Perante este cenário, Júlia Martínez e Paula Chainho consideram que o terceiro ciclo de planeamento deveria ter em conta a adaptação à alteração climática, reduzindo por isso as necessidades setoriais, assim como a melhoria da cooperação e a coordenação entre Espanha e Portugal. “O terceiro ciclo deve ser mais ambicioso porque continua a existir potencial para melhorar o estado dos ecossistemas aquáticos e da gestão da água”, concluíram. E, tal como assinalou Teresa Ferreira, da Universidade de Lisboa, até agora, não existiram avanços concretos em nenhum lugar da Europa.
Participação social
O primeiro dia do congresso organizado pela Fundação Nova Cultura da Água (FNCA) iniciou-se com as palavras de Carlos Martins, secretário de Estado do Meio Ambiente, que apelou para a participação da sociedade civil como movimento de pressão para a melhoria da situação dos rios. Na sessão de inauguração também participaram João Pedroso de Lima, presidente da Comissão Organizadora do congresso; Luís Filipe Menezes, vice-reitor da Universidade de Coimbra e Joan Corominas, vice-presidente da FNCA.

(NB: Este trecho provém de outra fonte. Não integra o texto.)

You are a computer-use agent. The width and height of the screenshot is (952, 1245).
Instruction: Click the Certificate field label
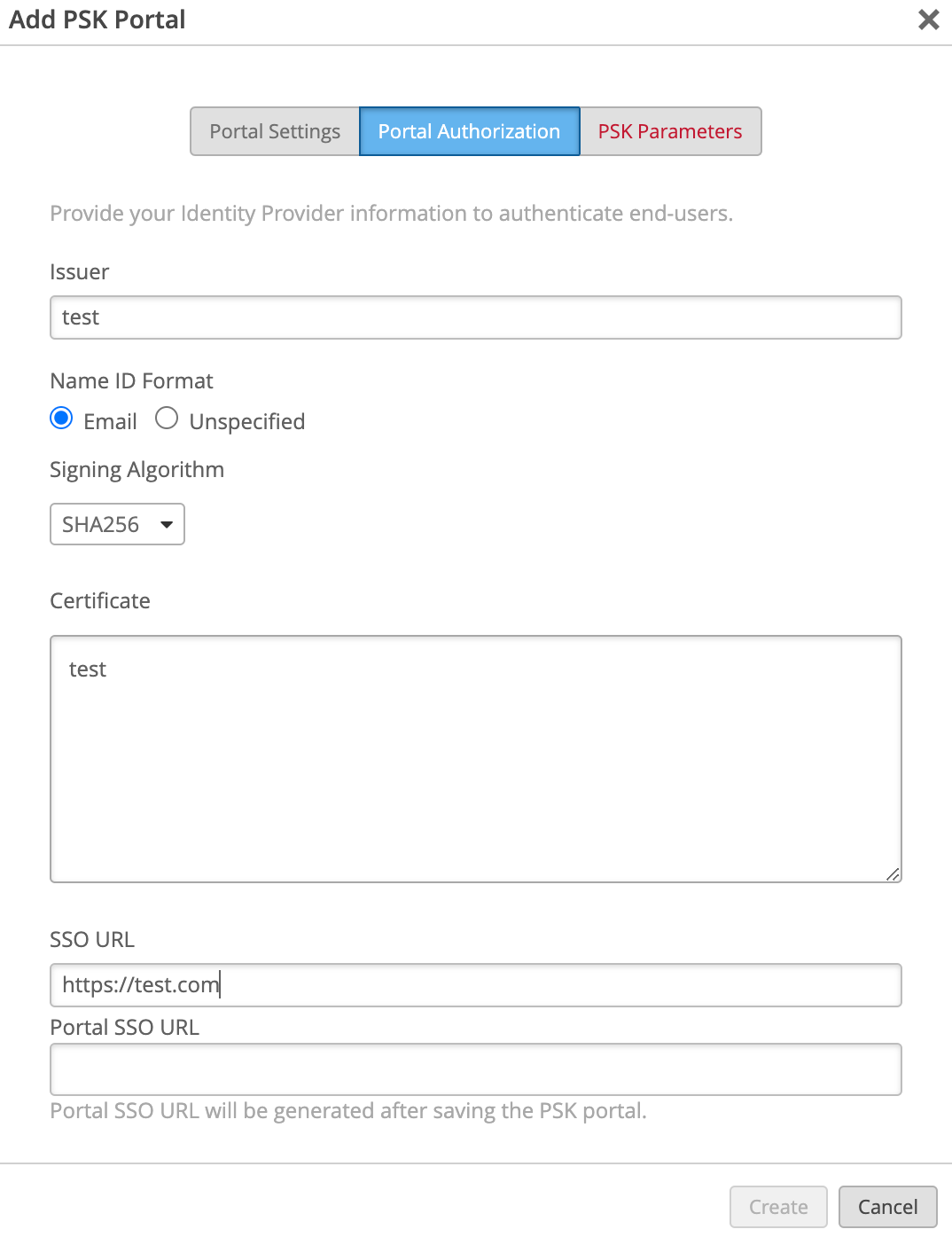coord(100,601)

Leandro del Moral, catedrático do Departamento de Geografia Humana da Universidade de Sevilha apresentou uma revisão pormenorizada dos congressos ibéricos que a FNCA organizou desde que nasceu, há 20 anos. Recordou os temas mais recorrentes ao longo dos dez congressos realizados, entre eles, a alteração climática, a gestão das bacias transfronteiriças, a degradação das águas subterrâneas, a importância da irrigação, a diminuição dos custos e a importância da participação pública. Entre os debates do momento, Leandro Del Moral insistiu no decréscimo da implicação social: “A saúde da participação depende da qualidade do contexto democrático.”
As conferências plenárias do dia contaram ainda com a participação de António José Guerreiro de Brito, da Universidade de Lisboa, que lembrou o facto de que habitualmente a população só se preocupa com a água quando surgem problemas. Entre as suas conclusões, destacou a importância para que Portugal tenha una agenda para a água, específica e forte, com um mandato claro.
Por outro lado, Eva Flo, do Instituto de Ciências do Mar, pertencente ao Conselho Superior de Investigações Científicas, falou sobre a qualidade água costeira; enquanto Virgilio Hermoso, do Centro Tecnológico Florestal da Catalunha, explicou como se poderia melhorar a conservação nos ecossistemas aquáticos continentais. O dia terminou com a apresentação de mais de meia centena de comunicações oriundas de diferentes zonas da península ibérica e de diferentes áreas de investigação e conhecimento.
O X Congresso Ibérico continua hoje, com ciclos de Conferências e Sessões de Comunicações, estando previstas para sábado, dia 8 de setembro, duas visitas. A Visita 1 inicia-se às 10h00, na Ponte do Açude, com o seguinte programa: Passagem para Peixes do Açude-Ponte de Coimbra, Desassoreamento da Albufeira do Açude-Ponte de Coimbra e Estabilização da margem direita do Rio Mondego entre a Ponte Santa Clara e o Açude-Ponte de Coimbra. A Visita 2 tem início às 9h00, no Largo da Portagem, com o seguinte programa: Aproveitamento Hidroagrícola do Baixo Mondego, incluindo observação dos sistemas de uso do solo, das obras de regularização fluvial, sistemas de rega e drenagem e infraestruturas hidráulicas no Rio Mondego.